At the same time, Murphy said, with schools like Elon and College of Charleston leaving, the Southern Conference was going through its own transformation, so something had to give.
“Looking into the future from where we stood, we also had to look at the cost of doing nothing as well as the cost of moving,” said Murphy.
Jennifer Joslin ’01, who directs the Student Services Center at George Washington, one of Davidson’s new A-10 competitors, said she will now probably wear a GW hat and a Davidson shirt at games in the future, but sees the two schools as being compatible in the conference.
“This is a great opportunity to raise the profile of [Davidson’s] program in key Northeastern and Mid-Atlantic states,” said Joslin, who played basketball as a freshman at Davidson. “This move could potentially increase the number and diversity of applications from those states.”
It is not just men’s basketball coaches in the Atlantic 10 who are welcoming Davidson but those in other sports as well.
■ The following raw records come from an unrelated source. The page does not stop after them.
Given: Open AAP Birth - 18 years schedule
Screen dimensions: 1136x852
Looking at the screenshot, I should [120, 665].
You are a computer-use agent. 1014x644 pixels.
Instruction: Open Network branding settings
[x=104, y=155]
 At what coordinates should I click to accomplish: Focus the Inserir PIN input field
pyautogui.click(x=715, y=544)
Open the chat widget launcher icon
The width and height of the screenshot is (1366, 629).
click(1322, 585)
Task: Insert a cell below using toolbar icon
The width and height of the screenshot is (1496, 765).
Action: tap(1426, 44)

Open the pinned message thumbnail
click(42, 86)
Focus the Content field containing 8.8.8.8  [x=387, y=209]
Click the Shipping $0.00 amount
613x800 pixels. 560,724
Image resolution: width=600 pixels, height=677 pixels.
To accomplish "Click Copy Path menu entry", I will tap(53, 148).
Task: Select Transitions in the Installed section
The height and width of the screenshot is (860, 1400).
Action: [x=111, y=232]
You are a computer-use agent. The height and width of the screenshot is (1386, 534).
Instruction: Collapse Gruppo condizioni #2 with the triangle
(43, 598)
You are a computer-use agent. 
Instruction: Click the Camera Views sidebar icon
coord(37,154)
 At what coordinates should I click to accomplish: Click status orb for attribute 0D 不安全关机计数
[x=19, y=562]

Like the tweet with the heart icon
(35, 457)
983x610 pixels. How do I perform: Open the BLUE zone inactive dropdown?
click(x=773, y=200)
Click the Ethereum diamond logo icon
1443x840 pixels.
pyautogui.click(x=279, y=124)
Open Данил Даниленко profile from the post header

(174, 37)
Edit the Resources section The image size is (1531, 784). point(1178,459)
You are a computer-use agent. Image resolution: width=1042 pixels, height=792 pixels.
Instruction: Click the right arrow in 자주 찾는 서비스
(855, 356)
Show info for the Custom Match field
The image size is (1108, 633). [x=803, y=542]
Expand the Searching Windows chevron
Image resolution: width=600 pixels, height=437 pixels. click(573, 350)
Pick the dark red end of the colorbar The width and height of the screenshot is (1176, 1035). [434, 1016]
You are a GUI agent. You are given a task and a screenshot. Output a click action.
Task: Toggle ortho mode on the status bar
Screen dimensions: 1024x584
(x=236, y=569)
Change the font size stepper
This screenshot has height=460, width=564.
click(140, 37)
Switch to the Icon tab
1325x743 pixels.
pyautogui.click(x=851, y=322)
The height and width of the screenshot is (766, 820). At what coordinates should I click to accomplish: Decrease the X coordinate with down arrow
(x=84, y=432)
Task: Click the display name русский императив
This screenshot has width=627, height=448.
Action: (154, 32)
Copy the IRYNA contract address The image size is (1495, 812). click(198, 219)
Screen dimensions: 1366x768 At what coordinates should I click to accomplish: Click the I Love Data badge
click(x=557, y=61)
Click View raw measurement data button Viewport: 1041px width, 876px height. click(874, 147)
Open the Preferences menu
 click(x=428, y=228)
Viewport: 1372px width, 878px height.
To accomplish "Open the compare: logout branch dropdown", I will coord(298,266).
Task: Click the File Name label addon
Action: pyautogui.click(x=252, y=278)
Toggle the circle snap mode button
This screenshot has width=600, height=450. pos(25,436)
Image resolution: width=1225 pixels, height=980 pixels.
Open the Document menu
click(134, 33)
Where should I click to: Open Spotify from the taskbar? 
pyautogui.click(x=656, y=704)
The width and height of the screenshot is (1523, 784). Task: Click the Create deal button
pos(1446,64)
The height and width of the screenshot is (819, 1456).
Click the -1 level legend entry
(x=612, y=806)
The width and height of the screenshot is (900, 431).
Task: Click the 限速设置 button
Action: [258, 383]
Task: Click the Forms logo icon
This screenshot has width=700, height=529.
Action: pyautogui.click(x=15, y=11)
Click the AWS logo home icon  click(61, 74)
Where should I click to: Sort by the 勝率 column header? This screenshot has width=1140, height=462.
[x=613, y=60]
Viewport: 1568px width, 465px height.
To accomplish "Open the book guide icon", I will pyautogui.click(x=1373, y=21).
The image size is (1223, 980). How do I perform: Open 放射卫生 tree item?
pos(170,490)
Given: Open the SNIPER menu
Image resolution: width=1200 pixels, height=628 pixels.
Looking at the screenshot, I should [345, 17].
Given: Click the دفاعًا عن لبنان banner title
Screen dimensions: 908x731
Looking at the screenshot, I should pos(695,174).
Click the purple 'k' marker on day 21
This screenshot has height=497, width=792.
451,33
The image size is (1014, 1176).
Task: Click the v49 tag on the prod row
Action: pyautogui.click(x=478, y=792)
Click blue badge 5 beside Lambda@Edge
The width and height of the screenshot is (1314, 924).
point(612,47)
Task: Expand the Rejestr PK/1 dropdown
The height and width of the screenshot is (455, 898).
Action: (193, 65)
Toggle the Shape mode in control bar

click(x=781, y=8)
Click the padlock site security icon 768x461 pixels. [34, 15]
“Davidson’s outstanding academic reputation speaks for itself and their location is a good balance for the conference,” said St. Joseph’s baseball coach Fritz Hamburg. Having a conference opponent in the South, where they can play early-spring games, is important to the recruiting efforts of the more northern baseball teams.
“The Wildcats are coming off back-to-back 20-win seasons, which is a testament to the work of the Atlantic 10 in landing another up-and-coming program in women’s basketball. Davidson’s commitment to building and sustaining a women’s basketball program that aspires to reach the NCAA Tournament every year speaks to the caliber that our conference attracts,” said George Washington University women’s basketball coach Jonathan Tsipis.
Former Davidson basketball player and assistant coach Landry Kosmalski ’00 just finished his second year as coach at Swarthmore College, in the middle of the intense basketball vortex that is the Philadelphia area. He said that Davidson will enjoy coming to the Northeast to play, but only if it ends up fitting with the full-college ethos.
“The bigger question relates to maintaining the near-perfect academic-athletic balance Davidson offers,” said Kosmalski. “Will our student-athletes be able to continue to perform as well in the classroom if they are traveling farther distances and for longer periods of time? Will our teams be on a level playing field with the other conference members and therefore have opportunities to experience sustained success? I am optimistic and think that the answers will prove to be a resounding ‘Yes’.”
Conference commissioner McGlade worked with Davidson’s Murphy for a number of years when they were both at Georgia Tech and called him “progressive,” which she said is just what the conference needs as it looks for more TV and other media exposure. She said she knows that Davidson is also moving into the A-10 to attract more non-athletic students from the Northeast and Midwest to the school, and said the other schools are similarly attracted to having students from the South apply there.
“We all benefit from each other as a collective brand to get the Atlantic 10 to have national exposure,” said McGlade. She said by next year, there should be 200 Atlantic 10 basketball games on regional, syndicated or national TV—the conference has a package with ESPN, CBS and NBC—and there will be a continuing effort to get all sports on mobile apps and other online feeds.
“I think this will help everyone recruit regular undergrad students,” she said. “So much of the culture identifies with athletic programs, so we think this will be a win-win-win for the A-10 and Davidson College.”